Cildimiz, aslında göründüğünden çok daha karmaşık bir yapıya sahip. Her biri kendine özgü anatomiye sahip üç geniş deri katmanı bulunur. Yeterince ciddi yaralar veya cilt rahatsızlıkları yaşadığımızda, normal iyileştirme yeteneğimiz çoğu zaman cildin görünüşünü ve işleyişini tamamen eski haline döndürmek için yeterli olmaz. Geçici ve kalıcı deri greftleri (hasar görmemiş cildi başka bir yerden yara bölgesine taşınması) insanların daha önce ölümcül yaralardan kurtulmasına imkan tanıdı, ancak bunlar hayat kurtarıcı olsa da, genellikle cildin doğal görünümüyle tam olarak eşleşmiyor.
İdeal olarak, hasarlı cildin tamamen yenilenmesini teşvik ederek bu yaralanmaları tedavi etmek mümkün olacaktır. Wake Forest Rejeneratif Tıp Enstitüsü’ndeki araştırmacılar, daha doğal doku benzeri yapılar oluşturmak için 3 boyutlu baskı tekniklerini kullanan biyobaskı teknolojisine yönelerek bu hedefe ulaşabileceklerine inanıyorlar.

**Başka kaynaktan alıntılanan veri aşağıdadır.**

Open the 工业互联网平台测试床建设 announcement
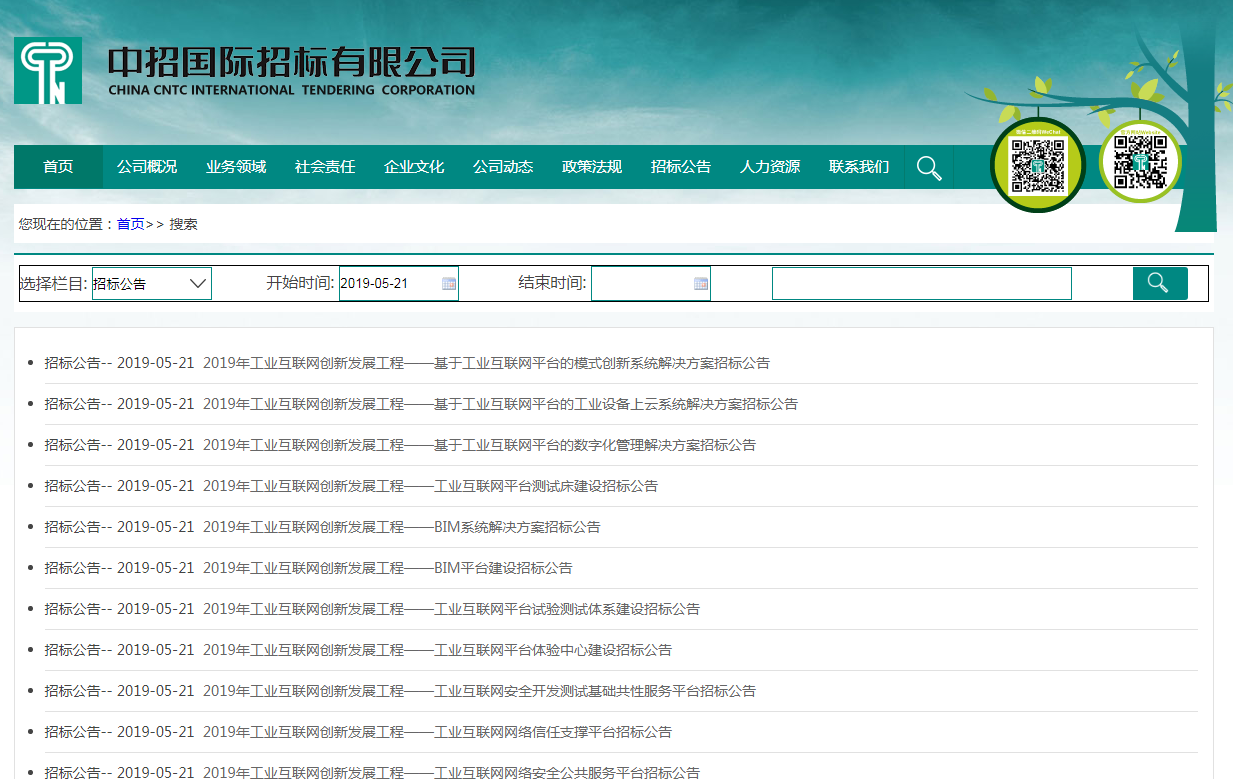 (x=430, y=486)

Science Translational Medicine’de yayınlanan yeni araştırmalarında, benzersiz biyobaskılı derilerinin gelişimini detaylandırıyorlar.
Biyobaskı ile gerçeğe yakın deri
Biyobaskı, dokuyu kopyalamak için canlı hücrelerin, besinlerin ve diğer biyolojik materyallerin bir kombinasyonunu kullanır. Bu durumda ekip, biyo-mürekkep görevi gören özel hidrojellerin yanı sıra altı ana cilt hücresi tipinin tamamını kullanarak biyobaskılı cilt oluşturmayı başardı. Araştırmacıların söylediğine göre dünyada ilk defa, oluşturdukları karışım üç deri katmanını içeren, tam kalınlıkta insan derisine benziyordu.

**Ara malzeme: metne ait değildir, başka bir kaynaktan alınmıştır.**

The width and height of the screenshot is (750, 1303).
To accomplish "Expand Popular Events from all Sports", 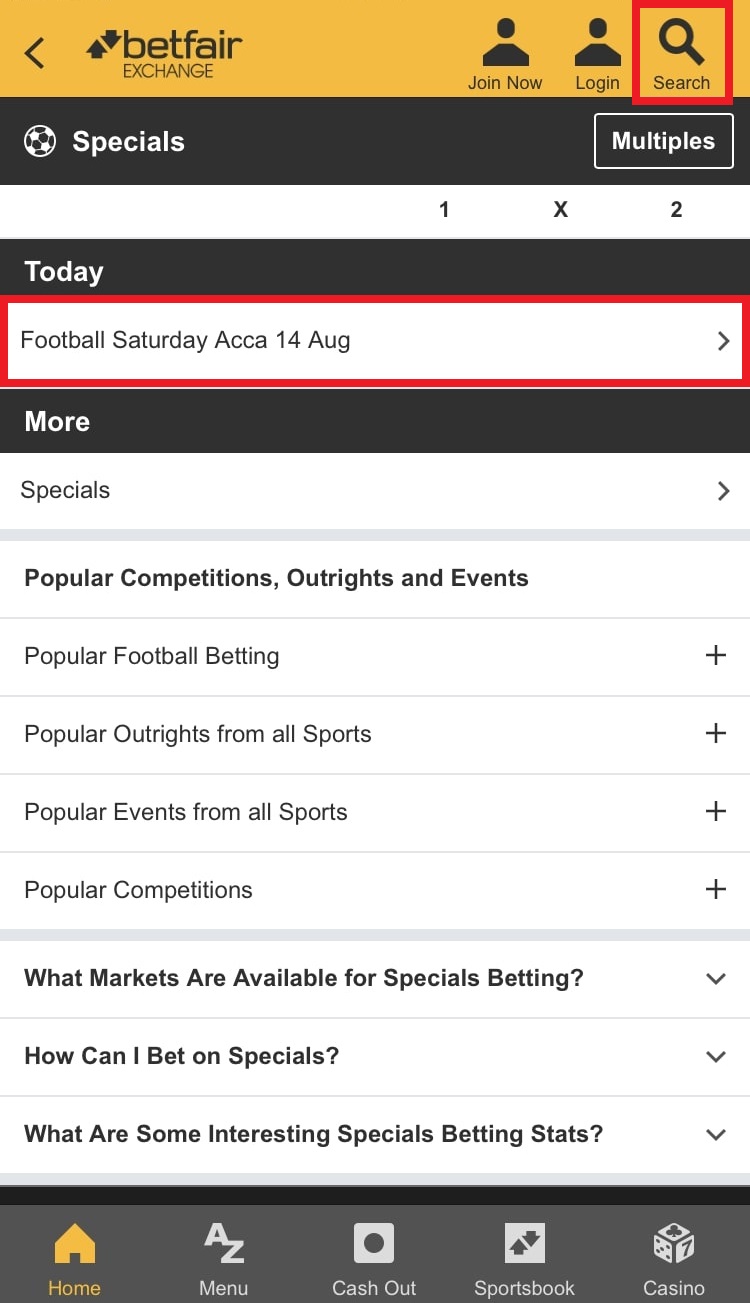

Daha sonra yaralı fareler ve domuzlar üzerinde bu deriyi test ettiler. Biyobaskılı cilt, gerçekleştirilen hayvan deneylerinde yeni kan damarlarının hızla büyümesini ve genellikle greftlerde görülenden daha sağlıklı görünen dokuyu başarılı bir şekilde teşvik etti ve sonuçta yaranın daha iyi iyileşmesine yardımcı oldu ve daha az yara izine yol açtı.
Wake Forest Rejeneratif Tıp Enstitüsü direktörü eş-başyazar Anthony Atala, “kapsamlı cilt iyileşmesi, dünya çapında milyonlarca kişiyi sınırlı seçeneklerle etkileyen önemli bir klinik zorluktur” dedi ve devam etti: “Bu sonuçlar, biyomühendislik ürünü tam kalınlıkta insan derisi yaratmanın mümkün olduğunu ve daha hızlı iyileşmeyi ve daha doğal görünen sonuçları desteklediğini gösteriyor.”
Laboratuar ve hayvan deneyleri, potansiyel bir tedavinin veya ilacın amaçlandığı gibi işe yaradığını göstermenin yalnızca ilk adımları. Bu nedenle, bu teknolojinin genel kullanıma sunulması için insanlar üzerinde yapılan klinik deneyler de dahil olmak üzere daha fazla araştırma yapılması gerekecek. Ancak yazarlar, bu derinin bir versiyonunun bir gün insanların yıkıcı yanıklar ve diğer cilt yaralanmalarından tamamen iyileşmesine olanak tanıyabileceğine inanıyor.